#### Stated exercise:
Can you render the lines of the listing, starting with the line that contains "You are a GUI" and going on through the line that contains "pos(993,106)", as a Markdown table with the columns Row and Line, one numbered row per line and blank lines left out?

#### Dataset extract:
· · · · ·

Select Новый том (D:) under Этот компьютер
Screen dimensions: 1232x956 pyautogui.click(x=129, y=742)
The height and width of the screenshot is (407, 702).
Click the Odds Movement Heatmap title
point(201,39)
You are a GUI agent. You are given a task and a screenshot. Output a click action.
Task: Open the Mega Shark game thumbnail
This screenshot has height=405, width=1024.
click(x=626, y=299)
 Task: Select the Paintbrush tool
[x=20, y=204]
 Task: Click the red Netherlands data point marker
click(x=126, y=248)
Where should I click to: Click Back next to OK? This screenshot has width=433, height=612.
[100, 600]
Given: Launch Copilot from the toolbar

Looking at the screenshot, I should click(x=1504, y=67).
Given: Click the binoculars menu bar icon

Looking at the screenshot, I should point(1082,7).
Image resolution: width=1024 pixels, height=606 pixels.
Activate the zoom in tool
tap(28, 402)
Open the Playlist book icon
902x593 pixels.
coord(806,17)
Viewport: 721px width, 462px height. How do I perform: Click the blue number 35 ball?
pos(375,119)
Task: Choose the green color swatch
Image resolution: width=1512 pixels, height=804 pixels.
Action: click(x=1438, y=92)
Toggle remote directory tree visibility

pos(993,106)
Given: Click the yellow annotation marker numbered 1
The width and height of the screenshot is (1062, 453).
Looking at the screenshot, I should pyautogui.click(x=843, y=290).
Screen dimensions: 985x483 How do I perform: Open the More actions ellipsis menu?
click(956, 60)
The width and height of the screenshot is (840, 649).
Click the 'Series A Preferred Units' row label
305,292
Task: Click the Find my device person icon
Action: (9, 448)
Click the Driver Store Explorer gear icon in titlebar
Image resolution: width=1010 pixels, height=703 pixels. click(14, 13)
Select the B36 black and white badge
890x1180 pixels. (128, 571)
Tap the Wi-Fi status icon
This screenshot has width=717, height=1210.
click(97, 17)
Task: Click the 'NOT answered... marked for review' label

· · · · ·

#### Solution to this exercise:
| Row | Line |
|---|---|
| 1 | You are a GUI agent. You are given a task and a screenshot. Output a click action. |
| 2 | Task: Open the Mega Shark game thumbnail |
| 3 | This screenshot has height=405, width=1024. |
| 4 | click(x=626, y=299) |
| 5 |  Task: Select the Paintbrush tool |
| 6 | [x=20, y=204] |
| 7 |  Task: Click the red Netherlands data point marker |
| 8 | click(x=126, y=248) |
| 9 | Where should I click to: Click Back next to OK? This screenshot has width=433, height=612. |
| 10 | [100, 600] |
| 11 | Given: Launch Copilot from the toolbar |
| 12 | Looking at the screenshot, I should click(x=1504, y=67). |
| 13 | Given: Click the binoculars menu bar icon |
| 14 | Looking at the screenshot, I should point(1082,7). |
| 15 | Image resolution: width=1024 pixels, height=606 pixels. |
| 16 | Activate the zoom in tool |
| 17 | tap(28, 402) |
| 18 | Open the Playlist book icon |
| 19 | 902x593 pixels. |
| 20 | coord(806,17) |
| 21 | Viewport: 721px width, 462px height. How do I perform: Click the blue number 35 ball? |
| 22 | pos(375,119) |
| 23 | Task: Choose the green color swatch |
| 24 | Image resolution: width=1512 pixels, height=804 pixels. |
| 25 | Action: click(x=1438, y=92) |
| 26 | Toggle remote directory tree visibility |
| 27 | pos(993,106) |